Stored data
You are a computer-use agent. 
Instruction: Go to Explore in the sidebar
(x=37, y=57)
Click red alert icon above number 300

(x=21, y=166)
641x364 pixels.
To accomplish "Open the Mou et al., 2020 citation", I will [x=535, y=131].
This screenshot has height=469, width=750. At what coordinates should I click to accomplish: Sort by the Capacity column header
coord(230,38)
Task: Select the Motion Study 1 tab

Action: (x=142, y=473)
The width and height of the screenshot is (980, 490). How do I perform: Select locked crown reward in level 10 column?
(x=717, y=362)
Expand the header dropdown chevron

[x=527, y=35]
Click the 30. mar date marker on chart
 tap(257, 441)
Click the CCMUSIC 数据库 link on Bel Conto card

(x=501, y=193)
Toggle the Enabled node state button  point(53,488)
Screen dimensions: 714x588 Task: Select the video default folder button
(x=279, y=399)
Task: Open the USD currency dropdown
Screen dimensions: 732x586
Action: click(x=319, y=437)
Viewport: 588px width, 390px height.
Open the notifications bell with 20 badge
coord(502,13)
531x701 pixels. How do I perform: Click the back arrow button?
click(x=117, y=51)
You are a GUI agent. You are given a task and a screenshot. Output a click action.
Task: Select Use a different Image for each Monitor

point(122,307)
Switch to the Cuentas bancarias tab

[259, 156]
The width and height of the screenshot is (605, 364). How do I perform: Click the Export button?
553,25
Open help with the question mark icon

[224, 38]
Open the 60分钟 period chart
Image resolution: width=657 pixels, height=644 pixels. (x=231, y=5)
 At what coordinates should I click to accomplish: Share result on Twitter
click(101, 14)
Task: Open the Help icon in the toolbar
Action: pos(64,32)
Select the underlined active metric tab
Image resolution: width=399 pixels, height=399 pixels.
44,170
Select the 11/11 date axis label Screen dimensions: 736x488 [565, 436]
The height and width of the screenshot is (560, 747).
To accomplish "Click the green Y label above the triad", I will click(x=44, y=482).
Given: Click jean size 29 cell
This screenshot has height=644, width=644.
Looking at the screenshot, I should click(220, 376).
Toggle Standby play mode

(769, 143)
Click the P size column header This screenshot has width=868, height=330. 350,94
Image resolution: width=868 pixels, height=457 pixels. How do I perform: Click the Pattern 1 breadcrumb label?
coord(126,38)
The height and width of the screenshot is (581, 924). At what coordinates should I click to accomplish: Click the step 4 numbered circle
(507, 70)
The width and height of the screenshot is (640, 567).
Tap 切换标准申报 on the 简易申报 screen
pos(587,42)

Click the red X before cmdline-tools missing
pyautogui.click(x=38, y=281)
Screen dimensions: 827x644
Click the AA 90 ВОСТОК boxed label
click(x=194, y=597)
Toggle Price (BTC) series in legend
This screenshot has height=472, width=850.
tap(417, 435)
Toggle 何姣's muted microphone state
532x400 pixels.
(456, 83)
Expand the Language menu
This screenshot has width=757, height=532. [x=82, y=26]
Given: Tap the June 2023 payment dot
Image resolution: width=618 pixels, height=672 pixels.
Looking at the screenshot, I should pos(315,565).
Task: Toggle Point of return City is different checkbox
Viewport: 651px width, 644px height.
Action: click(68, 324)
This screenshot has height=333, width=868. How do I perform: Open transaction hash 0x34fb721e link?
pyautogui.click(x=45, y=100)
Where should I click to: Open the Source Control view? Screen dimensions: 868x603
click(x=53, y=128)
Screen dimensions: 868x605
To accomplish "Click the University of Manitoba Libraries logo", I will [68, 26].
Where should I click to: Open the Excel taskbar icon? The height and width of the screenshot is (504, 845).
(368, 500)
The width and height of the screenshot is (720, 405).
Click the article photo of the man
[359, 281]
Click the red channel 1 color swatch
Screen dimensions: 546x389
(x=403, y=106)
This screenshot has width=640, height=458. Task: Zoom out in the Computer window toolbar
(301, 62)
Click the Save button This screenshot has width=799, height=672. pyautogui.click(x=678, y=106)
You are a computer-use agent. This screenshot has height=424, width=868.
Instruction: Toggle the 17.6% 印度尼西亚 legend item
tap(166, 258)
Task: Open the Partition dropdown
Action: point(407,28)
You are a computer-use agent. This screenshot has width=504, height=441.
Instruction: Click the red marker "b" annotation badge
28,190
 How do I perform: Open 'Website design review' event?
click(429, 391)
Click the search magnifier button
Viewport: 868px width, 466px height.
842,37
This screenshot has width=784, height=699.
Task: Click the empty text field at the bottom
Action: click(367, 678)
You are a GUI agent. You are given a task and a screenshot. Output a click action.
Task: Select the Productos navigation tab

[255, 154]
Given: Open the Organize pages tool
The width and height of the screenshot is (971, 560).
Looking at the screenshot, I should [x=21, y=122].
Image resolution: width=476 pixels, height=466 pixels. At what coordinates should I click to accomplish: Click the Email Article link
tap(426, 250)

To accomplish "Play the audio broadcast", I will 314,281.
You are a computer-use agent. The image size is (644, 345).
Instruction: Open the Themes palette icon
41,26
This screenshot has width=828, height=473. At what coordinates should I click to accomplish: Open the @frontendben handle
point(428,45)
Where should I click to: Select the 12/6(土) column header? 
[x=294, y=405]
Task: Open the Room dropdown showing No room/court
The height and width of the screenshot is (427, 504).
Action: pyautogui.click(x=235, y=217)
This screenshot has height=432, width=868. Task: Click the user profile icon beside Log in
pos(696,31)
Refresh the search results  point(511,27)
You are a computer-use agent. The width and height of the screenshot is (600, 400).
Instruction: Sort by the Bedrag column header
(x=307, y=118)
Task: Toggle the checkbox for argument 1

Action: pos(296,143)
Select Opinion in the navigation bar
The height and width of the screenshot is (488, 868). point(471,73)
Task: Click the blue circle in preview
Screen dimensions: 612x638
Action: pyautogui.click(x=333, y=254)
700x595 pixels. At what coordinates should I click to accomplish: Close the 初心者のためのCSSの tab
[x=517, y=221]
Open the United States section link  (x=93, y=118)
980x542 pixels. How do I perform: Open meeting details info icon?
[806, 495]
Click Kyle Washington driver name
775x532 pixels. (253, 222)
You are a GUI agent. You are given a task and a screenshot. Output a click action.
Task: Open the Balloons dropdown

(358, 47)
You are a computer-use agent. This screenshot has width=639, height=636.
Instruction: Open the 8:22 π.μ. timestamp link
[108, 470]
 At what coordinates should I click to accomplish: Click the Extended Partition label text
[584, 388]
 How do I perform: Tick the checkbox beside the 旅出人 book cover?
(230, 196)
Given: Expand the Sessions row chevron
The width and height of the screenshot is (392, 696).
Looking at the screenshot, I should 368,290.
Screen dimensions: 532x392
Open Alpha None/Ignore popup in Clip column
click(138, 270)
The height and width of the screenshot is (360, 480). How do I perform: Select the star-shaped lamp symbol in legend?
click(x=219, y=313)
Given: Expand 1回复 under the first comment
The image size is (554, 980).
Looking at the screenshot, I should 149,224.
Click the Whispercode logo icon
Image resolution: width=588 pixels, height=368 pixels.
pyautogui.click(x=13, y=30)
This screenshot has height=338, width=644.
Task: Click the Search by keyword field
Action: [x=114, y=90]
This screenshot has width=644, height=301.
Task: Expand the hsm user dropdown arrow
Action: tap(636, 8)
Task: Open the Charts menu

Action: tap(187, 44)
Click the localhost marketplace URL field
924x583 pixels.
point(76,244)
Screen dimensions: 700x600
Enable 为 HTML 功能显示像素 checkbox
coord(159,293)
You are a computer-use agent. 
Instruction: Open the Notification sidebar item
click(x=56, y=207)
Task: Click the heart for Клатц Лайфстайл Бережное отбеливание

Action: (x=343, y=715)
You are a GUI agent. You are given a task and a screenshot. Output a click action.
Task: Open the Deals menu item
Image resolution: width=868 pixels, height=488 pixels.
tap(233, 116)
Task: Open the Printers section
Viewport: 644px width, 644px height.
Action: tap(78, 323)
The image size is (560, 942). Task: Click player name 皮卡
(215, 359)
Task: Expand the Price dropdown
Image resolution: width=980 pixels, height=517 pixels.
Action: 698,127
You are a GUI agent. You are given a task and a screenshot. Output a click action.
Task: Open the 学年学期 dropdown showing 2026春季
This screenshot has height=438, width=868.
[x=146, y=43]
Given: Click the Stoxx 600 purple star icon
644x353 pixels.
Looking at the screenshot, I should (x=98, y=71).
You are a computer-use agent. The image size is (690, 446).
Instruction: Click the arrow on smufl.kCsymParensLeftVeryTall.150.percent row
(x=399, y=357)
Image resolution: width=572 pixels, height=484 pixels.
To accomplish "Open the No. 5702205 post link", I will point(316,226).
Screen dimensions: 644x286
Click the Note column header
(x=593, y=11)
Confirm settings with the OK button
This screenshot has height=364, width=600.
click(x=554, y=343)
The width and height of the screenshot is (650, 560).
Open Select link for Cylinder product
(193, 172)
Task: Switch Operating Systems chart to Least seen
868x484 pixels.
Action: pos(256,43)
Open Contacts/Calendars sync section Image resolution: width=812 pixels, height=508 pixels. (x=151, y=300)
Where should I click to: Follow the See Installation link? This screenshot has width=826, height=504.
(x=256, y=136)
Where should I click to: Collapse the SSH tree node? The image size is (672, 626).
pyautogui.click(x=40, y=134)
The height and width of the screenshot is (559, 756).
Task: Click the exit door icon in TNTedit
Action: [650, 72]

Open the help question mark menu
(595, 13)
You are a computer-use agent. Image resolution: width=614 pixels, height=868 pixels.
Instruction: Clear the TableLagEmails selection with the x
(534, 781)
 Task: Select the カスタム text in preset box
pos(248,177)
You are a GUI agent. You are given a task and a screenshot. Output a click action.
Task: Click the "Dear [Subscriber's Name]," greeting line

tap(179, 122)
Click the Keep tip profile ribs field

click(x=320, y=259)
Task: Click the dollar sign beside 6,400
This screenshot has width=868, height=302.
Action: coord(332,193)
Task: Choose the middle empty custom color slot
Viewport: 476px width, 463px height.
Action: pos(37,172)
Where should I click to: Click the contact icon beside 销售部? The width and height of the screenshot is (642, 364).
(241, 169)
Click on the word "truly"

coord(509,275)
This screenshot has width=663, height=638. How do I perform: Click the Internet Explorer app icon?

▸ Problem to solve
Each line that contains the string "will" should be copied from the data above.

▸ Result of this exercise
To accomplish "Open the Mou et al., 2020 citation", I will [x=535, y=131].
To accomplish "Click the green Y label above the triad", I will click(x=44, y=482).
To accomplish "Click the University of Manitoba Libraries logo", I will [68, 26].
To accomplish "Play the audio broadcast", I will 314,281.
To accomplish "Open the No. 5702205 post link", I will point(316,226).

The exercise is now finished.